Marca de nuevo. En San Petersburgo suena un móvil. Se oye una voz masculina que habla con una curiosa cadencia mecánica: «El Boeing del primer ministro acaba de aterrizar. Los barrios del sur de la ciudad sufrirán importantes alteraciones del tráfico…».
Y la voz de una mujer, más fuerte:
—Pase el puente y vaya entonces a la izquierda. Ah, y evite la Nevslci…
Shútov comprende que la voz masculina es la de un locutor de radio y que la femenina se dirige a un conductor.
—¿Sí? ¿Cómo? ¡Ah, Iván! Precisamente el otro día me acordé de ti, ¿sabes por qué? Un momento, que aparco…
La pausa permite a Shútov darse ánimos, «llegar a tierra», piensa: pisa el suelo, el paracaídas lo arrastra hasta que, desinflado, se posa en la hierba, y sólo entonces se sabe sano y salvo.
—Resulta que mi hijo ha visto tu nombre en una página web de libros franceses. Trabaja en publicidad, para una editorial. Le llamó la atención ver un nombre ruso. Le he dicho que te conozco…

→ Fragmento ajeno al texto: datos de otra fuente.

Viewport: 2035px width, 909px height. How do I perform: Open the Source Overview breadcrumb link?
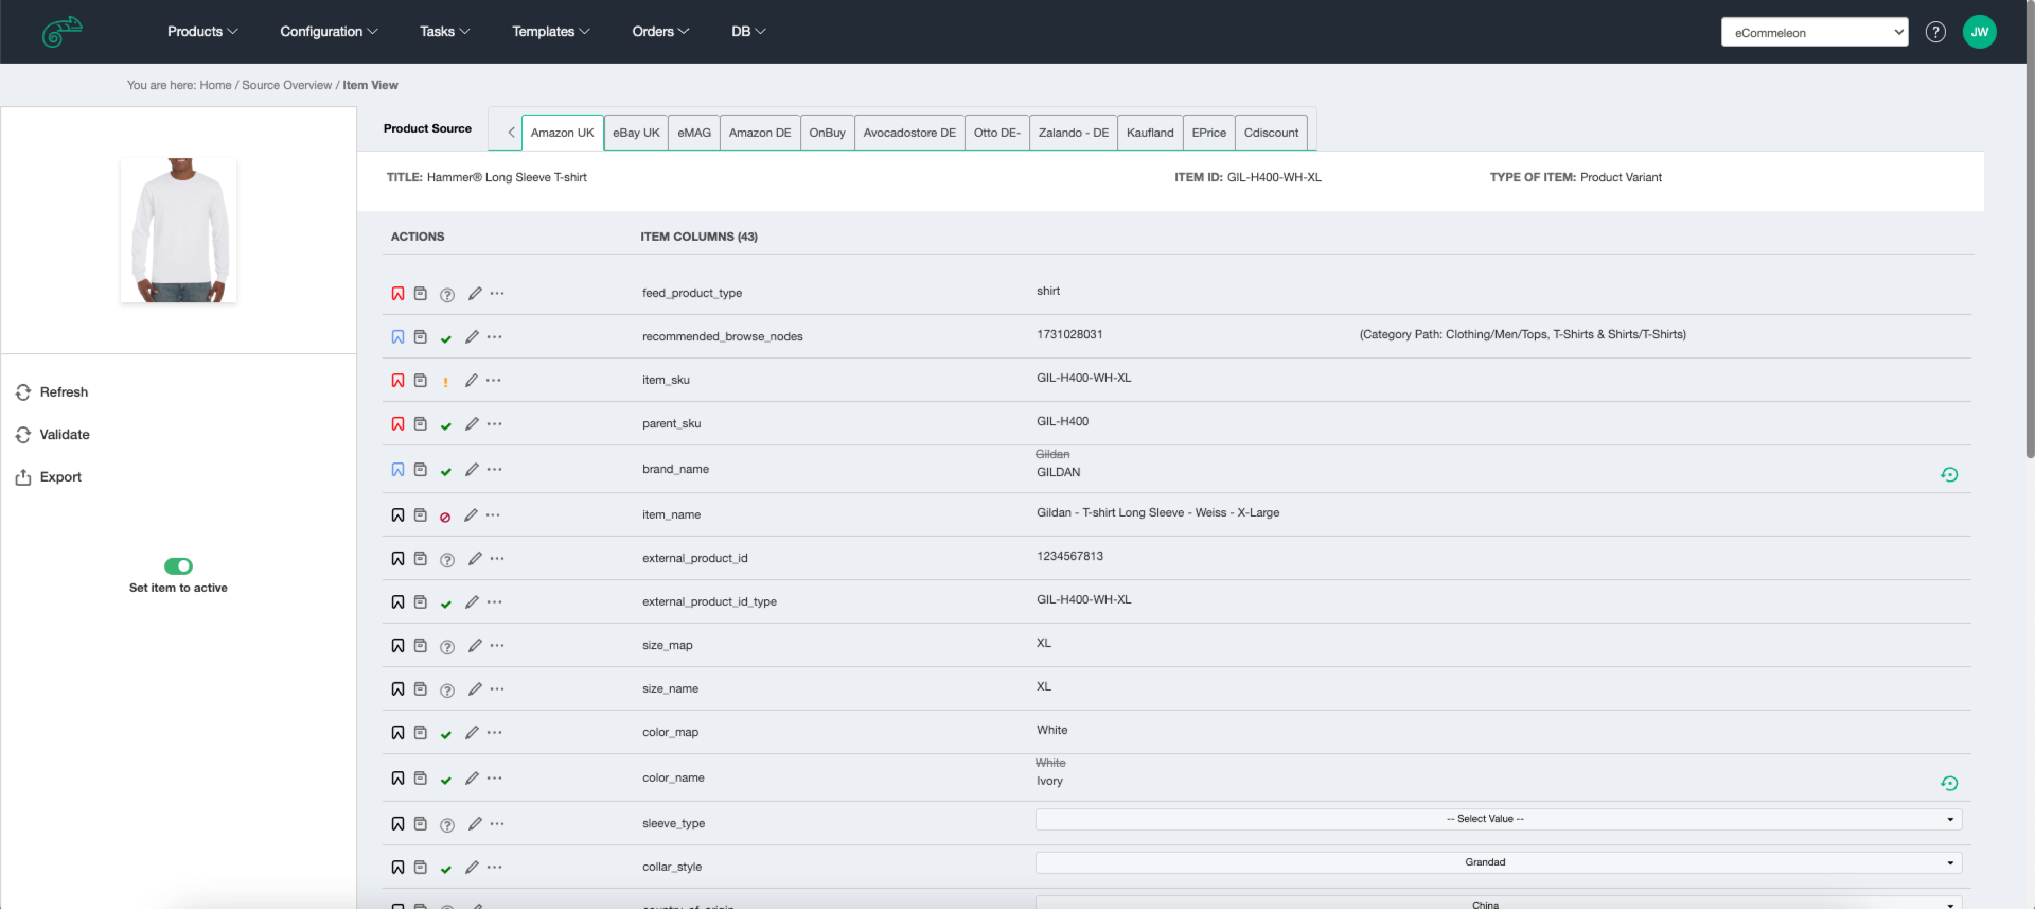click(287, 85)
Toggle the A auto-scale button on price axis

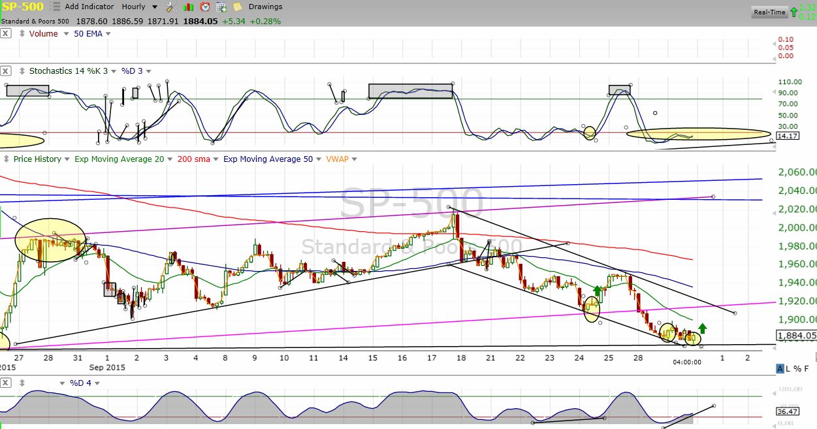780,369
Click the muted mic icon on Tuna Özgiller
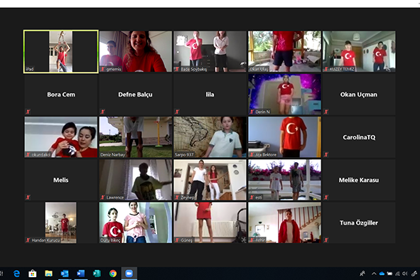 point(326,240)

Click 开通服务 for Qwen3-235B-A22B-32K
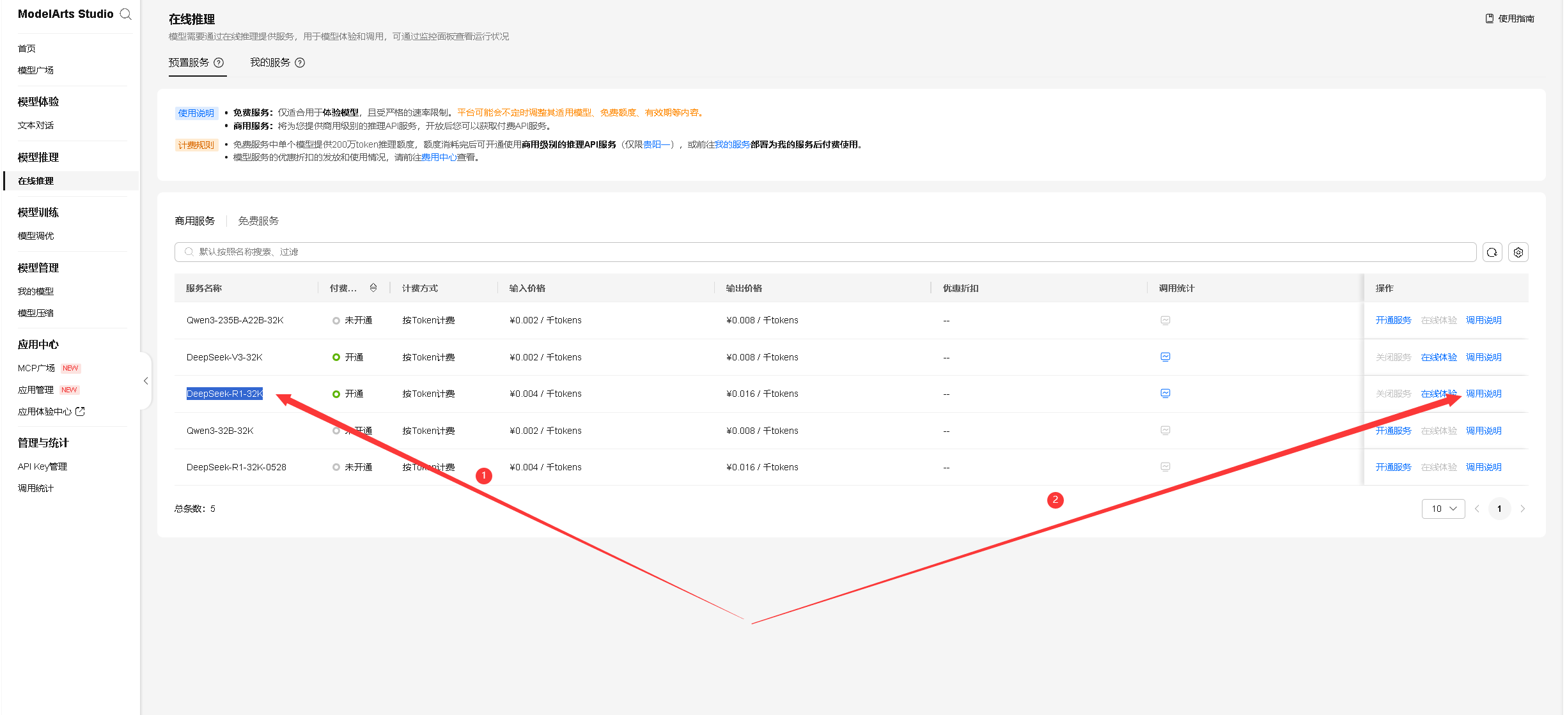pos(1392,320)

La banalidad de las palabras resulta desconcertante, incluso hiriente. A Shútov le sienta como un arañazo: nada grave, pero da que pensar. Interrumpe a la que aún no es Iana:
—Te llamo porque hoy llego a Lenin…, a San Petersburgo.
—¡Qué pena! —La contrariedad es sincera.
—¿Por qué? ¿No quieres verme? —El tono de Shútov es casi agresivo.

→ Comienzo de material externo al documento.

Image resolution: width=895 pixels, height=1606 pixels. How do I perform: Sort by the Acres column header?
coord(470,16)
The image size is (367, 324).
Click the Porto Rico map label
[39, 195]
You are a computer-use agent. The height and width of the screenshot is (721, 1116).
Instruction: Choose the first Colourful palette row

—¡Pues claro que quiero verte! Digo qué pena porque te has perdido la mitad de la fiesta… ¡Pero bueno!, ¿de dónde sales? ¡Si no se habla de otra cosa! El avión de Blair acaba de aterrizar. Es el tricentenario de la ciudad… ¿Un hotel? ¡Difícil lo veo! Aunque seguro que encontramos algo, yo trabajo en el ramo. Y si no…, ya nos arreglaremos. Iván, tengo que dejarte, llevo retraso. Anota mi nueva dirección…
La marcha de Shútov es una huida; Léa y su amigo llegarán de un momento a otro. Mete lo primero que encuentra en su vieja bolsa de viaje, escribe unas palabras, toca el timbre de su vecino australiano, le da la llave, corre a coger un taxi. En el aeropuerto, por vez primera después de tantos años, habla su lengua materna. El empleado de una compañía rusa lo tranquiliza: el avión va medio vacío, el aluvión fue el día anterior, todo el mundo quería llegar a tiempo para la ceremonia de apertura de la fiesta.

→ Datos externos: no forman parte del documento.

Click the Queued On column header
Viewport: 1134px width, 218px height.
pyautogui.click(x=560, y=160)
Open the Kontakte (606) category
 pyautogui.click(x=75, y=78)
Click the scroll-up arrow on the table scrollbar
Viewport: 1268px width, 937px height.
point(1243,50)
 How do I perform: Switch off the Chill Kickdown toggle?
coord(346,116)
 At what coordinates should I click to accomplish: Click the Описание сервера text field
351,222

En el avión, Shútov fluctúa entre la sensación de sueño y la de irrealidad. Va a encontrarse con una mujer a la que no ve desde hace treinta años y de la que guarda el recuerdo de un silencio luminoso, del claro dibujo de su rostro. Una mujer muy distinta conduce en ese momento a lo largo del río Neva. ¿Pensando en él? Trabaja en un hotel (se imagina un establecimiento de la época soviética, con una matrona de recepcionista), tiene un hijo que es «publicista» (¿cómo se dirá en ruso?), y no parece asustada por el abismo interestelar que los separa. ¿Se acordará de cuando se veían en aquellos parques donde el sol de los ocasos moría sobre el Báltico?
Luego se queda dormido llevándose a sus sueños una pregunta dolorosa: «Si yo no volviera, ¿seguiría como antes la vida de las personas a las que he llamado? ¿También la de Iana? ¿Para qué vuelvo entonces?».